Lettre autographe signée adressée à Charles Journet

1 page et demie in-8, Paris, [novembre 1861], quelques rousseurs. .L’intellectuel varsovien Jean Czynski (1801-1867), exilé à Paris après l’échec de la révolution polonaise de 1830, avocat, auteur prolifique, inlassable défenseur des Juifs et des théories fouriéristes, écrit une lettre au fils de Jean Journet (1799-1861), autoproclamé L’Apôtre (de Charles Fourier), qui vient de mourir.

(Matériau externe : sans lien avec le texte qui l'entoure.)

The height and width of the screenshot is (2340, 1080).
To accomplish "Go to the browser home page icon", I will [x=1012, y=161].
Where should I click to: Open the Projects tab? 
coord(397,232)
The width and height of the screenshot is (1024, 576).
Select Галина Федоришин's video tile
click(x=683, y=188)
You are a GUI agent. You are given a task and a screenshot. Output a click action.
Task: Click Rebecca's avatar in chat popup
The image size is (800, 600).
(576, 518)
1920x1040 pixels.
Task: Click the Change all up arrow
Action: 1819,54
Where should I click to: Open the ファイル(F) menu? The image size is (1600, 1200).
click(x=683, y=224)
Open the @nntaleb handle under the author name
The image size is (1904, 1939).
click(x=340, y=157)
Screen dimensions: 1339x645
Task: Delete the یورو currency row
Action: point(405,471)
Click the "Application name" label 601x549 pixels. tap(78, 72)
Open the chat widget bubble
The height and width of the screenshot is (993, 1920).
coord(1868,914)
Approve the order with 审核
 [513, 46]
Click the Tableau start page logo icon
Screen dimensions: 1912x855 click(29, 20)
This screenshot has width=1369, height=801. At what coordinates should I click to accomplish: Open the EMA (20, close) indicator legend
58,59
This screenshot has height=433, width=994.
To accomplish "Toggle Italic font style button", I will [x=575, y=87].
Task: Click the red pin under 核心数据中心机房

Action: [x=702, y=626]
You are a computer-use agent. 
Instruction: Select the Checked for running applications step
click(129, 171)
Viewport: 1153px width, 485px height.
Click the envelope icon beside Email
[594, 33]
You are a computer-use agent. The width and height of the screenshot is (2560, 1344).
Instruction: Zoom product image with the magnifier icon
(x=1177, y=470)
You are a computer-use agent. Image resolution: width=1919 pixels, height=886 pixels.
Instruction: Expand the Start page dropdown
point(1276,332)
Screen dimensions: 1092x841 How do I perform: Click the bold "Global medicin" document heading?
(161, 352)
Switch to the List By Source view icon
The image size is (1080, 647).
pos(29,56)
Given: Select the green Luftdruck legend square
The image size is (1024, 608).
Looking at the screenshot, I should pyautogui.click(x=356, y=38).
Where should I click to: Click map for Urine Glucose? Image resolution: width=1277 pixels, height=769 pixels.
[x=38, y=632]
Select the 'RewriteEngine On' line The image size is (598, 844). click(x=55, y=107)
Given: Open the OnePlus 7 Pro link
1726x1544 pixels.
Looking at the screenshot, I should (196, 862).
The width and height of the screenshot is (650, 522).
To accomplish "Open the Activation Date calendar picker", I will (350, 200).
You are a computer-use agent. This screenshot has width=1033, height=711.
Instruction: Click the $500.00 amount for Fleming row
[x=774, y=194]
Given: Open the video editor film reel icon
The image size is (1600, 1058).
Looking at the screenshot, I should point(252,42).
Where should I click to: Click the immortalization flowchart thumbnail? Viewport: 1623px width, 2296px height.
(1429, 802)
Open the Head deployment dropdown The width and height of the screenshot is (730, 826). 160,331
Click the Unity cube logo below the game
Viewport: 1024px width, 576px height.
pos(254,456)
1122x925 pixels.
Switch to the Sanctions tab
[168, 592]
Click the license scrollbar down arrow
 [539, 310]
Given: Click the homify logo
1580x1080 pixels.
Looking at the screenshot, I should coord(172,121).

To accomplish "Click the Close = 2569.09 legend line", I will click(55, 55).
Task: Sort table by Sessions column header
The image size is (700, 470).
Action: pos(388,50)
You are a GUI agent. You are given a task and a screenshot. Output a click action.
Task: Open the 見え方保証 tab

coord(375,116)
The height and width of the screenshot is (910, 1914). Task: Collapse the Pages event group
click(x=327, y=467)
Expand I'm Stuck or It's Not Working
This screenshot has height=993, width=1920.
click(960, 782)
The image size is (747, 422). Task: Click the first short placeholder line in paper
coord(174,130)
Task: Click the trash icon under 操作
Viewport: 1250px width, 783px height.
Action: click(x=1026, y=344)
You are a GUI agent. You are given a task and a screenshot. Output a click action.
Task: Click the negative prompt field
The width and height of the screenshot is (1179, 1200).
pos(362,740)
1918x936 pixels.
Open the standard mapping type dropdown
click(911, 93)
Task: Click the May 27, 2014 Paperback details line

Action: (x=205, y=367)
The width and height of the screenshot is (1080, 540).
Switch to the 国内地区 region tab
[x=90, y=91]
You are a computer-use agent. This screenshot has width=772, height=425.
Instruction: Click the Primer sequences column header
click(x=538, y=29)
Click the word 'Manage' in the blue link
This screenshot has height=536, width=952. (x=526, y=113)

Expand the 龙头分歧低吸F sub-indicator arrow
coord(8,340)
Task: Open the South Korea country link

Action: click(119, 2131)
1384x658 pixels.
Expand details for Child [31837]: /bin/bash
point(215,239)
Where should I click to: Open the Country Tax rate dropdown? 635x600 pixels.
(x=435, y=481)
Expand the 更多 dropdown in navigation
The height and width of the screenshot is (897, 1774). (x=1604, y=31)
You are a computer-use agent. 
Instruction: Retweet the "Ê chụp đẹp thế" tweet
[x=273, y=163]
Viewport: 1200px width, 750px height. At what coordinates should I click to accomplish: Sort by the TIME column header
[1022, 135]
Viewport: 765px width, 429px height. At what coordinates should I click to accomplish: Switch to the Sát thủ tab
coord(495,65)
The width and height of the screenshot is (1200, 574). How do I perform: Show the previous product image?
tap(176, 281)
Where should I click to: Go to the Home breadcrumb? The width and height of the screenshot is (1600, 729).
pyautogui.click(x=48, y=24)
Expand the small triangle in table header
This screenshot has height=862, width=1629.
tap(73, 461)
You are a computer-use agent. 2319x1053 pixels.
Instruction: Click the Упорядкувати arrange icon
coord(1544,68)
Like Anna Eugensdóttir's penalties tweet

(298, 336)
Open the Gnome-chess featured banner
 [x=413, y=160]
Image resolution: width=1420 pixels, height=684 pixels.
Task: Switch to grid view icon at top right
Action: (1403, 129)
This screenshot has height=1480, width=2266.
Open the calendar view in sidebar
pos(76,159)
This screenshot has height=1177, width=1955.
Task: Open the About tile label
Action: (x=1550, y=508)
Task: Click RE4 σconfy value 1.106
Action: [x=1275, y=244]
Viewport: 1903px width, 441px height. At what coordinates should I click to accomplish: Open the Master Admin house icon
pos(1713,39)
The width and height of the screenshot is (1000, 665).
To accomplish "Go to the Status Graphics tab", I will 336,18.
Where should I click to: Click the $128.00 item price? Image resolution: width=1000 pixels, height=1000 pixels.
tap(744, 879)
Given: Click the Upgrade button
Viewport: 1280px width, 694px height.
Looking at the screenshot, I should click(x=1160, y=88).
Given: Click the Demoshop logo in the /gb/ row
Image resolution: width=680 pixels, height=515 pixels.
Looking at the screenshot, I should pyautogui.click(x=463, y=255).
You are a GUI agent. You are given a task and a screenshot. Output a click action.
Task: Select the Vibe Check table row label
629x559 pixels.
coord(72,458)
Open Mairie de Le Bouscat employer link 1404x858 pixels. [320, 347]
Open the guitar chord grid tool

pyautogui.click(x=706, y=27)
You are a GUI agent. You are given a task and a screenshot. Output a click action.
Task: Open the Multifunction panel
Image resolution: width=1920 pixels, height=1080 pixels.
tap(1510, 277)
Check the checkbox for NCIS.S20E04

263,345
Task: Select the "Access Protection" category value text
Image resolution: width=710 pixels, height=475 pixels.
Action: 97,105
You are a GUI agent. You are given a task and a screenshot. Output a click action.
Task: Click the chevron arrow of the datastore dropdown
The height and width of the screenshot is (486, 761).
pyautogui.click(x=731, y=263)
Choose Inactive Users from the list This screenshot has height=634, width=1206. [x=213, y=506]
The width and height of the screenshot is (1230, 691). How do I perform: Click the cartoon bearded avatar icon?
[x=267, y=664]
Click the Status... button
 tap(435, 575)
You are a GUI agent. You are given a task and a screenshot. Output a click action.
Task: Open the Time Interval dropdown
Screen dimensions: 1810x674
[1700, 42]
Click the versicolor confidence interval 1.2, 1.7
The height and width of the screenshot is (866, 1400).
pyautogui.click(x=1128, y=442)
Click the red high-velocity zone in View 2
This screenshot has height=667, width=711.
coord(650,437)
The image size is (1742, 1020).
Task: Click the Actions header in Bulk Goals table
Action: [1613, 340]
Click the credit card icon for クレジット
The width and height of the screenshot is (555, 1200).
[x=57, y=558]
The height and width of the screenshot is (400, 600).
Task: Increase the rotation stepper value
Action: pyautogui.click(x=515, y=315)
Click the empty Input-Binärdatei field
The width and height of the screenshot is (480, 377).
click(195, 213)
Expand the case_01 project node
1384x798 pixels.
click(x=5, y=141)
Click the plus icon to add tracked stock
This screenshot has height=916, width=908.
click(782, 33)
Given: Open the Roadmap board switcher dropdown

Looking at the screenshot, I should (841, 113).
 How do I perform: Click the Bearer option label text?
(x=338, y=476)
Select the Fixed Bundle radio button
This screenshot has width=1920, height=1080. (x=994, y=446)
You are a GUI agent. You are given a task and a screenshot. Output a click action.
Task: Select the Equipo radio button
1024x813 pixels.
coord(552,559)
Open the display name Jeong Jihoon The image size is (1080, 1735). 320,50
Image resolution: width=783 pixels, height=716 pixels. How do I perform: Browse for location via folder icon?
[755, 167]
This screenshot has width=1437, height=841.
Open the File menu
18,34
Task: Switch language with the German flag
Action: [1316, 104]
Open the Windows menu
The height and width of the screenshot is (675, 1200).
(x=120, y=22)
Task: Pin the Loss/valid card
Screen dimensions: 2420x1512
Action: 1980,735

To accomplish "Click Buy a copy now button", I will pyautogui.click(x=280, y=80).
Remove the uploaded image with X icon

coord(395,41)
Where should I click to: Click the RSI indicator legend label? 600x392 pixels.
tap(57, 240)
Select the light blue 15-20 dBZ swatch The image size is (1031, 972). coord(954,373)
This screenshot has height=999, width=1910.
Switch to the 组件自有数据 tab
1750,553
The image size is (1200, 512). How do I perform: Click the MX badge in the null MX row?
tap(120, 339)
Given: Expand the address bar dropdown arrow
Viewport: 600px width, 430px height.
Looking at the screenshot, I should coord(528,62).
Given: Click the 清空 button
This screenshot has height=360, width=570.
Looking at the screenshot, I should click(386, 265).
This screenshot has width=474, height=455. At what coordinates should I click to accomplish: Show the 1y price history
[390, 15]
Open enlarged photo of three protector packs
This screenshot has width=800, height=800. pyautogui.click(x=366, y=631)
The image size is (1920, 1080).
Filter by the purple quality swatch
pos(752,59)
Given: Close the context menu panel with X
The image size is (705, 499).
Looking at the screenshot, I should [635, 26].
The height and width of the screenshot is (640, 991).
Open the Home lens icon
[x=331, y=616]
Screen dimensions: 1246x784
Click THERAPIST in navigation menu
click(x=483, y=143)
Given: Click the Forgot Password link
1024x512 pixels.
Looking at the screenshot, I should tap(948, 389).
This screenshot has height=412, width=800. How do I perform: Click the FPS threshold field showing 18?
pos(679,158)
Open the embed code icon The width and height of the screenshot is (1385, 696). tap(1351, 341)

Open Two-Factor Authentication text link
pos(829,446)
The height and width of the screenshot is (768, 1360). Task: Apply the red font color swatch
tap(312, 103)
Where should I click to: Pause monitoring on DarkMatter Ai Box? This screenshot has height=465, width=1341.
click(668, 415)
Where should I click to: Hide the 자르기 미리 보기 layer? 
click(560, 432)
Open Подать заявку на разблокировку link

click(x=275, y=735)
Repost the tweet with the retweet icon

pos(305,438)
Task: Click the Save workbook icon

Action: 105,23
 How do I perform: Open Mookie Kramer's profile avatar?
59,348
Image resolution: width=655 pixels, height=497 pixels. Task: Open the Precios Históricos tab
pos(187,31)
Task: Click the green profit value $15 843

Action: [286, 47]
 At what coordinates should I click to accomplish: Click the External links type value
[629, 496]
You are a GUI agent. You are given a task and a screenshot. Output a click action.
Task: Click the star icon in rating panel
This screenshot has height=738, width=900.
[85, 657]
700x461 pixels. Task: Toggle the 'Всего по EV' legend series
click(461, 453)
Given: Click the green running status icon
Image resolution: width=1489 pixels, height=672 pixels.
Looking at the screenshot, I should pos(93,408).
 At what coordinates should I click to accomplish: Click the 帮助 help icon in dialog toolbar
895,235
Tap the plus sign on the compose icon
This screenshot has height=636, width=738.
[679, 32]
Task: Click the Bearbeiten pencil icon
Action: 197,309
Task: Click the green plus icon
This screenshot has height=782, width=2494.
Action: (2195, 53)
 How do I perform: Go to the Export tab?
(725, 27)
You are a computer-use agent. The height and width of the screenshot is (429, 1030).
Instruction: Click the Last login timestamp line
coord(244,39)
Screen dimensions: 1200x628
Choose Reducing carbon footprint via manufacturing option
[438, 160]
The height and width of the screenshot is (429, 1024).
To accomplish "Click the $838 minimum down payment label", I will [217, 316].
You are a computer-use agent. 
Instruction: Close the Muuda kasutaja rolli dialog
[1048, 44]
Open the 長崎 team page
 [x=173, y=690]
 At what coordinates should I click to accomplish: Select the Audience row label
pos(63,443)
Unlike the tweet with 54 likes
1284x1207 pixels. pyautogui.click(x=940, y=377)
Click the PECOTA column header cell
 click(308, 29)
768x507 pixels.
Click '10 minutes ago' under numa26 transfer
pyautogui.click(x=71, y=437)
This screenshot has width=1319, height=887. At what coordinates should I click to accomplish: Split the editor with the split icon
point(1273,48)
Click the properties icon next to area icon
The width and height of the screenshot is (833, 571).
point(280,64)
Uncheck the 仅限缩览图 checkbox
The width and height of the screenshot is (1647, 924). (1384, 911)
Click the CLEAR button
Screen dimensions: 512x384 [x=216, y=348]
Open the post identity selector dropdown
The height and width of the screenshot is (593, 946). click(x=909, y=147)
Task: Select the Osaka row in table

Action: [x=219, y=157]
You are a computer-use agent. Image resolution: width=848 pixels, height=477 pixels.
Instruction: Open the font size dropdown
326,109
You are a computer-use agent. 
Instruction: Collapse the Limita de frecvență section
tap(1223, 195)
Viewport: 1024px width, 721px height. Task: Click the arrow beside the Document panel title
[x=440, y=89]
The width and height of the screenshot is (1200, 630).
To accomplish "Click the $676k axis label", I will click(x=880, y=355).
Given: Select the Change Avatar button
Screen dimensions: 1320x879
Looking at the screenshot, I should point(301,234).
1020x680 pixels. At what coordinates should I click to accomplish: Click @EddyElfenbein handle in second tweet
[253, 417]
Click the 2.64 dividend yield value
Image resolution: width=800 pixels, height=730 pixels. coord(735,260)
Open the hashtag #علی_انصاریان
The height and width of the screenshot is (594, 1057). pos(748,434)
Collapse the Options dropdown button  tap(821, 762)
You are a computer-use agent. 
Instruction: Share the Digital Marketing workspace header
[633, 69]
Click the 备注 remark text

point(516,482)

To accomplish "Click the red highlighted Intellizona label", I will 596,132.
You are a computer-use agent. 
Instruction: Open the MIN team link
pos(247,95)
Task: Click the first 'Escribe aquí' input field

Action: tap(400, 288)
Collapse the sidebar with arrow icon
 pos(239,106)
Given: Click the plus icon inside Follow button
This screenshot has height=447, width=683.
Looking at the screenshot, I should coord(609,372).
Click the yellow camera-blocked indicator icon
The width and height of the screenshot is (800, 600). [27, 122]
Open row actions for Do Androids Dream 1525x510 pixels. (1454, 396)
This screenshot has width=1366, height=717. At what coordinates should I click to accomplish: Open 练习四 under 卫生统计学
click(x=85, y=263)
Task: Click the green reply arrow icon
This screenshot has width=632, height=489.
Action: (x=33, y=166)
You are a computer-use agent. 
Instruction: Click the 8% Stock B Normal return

Il y assure qu’il n’a jamais reçu d’argent de lui, contrairement à ce qu’affirme Nadar dans sa nécrologie parue dans Le Figaro le 27 octobre sur la foi des dires du fils Journet : « Lorsqu’il arriva de Limoux à Paris pour se vouer à la loi de Fourier, (…) Jean (…) courut porter trois mille francs au néo-phalanstère de Czynski. Sa femme s’effraya et gronda, mais Jean n’était plus époux ni père : l’apôtre s’irrita et faillit maudire. Les petits enfants, devenus hommes, ont gardé le souvenir de cette première scène, qui leur découvrait l’avenir sombre. » Czynski prétend le contraire dans sa lettre : « Autant qu’il a été dans mon pouvoir je lui ai offert mon faible concours. Lorsque Journet s’est présenté dans le cercle dont je faisais partie, il était déjà sans ressources. » Ainsi, après avoir obtenu une insertion rectificative dans Le Figaro du 10 novembre (« Nadar s’est trompé, Journet n’apporta pas 3,000 francs à M. Czynski, mais bien à la porte à côté. M. Czynski n’a rien reçu de Journet : il l’a, au contraire, aidé comme souscripteur »), il insiste : « le fait que vous avez cité m’est tout à fait étranger ». Un document rare, relatif au petit monde des communautés du socialisme utopique sous le Second Empire.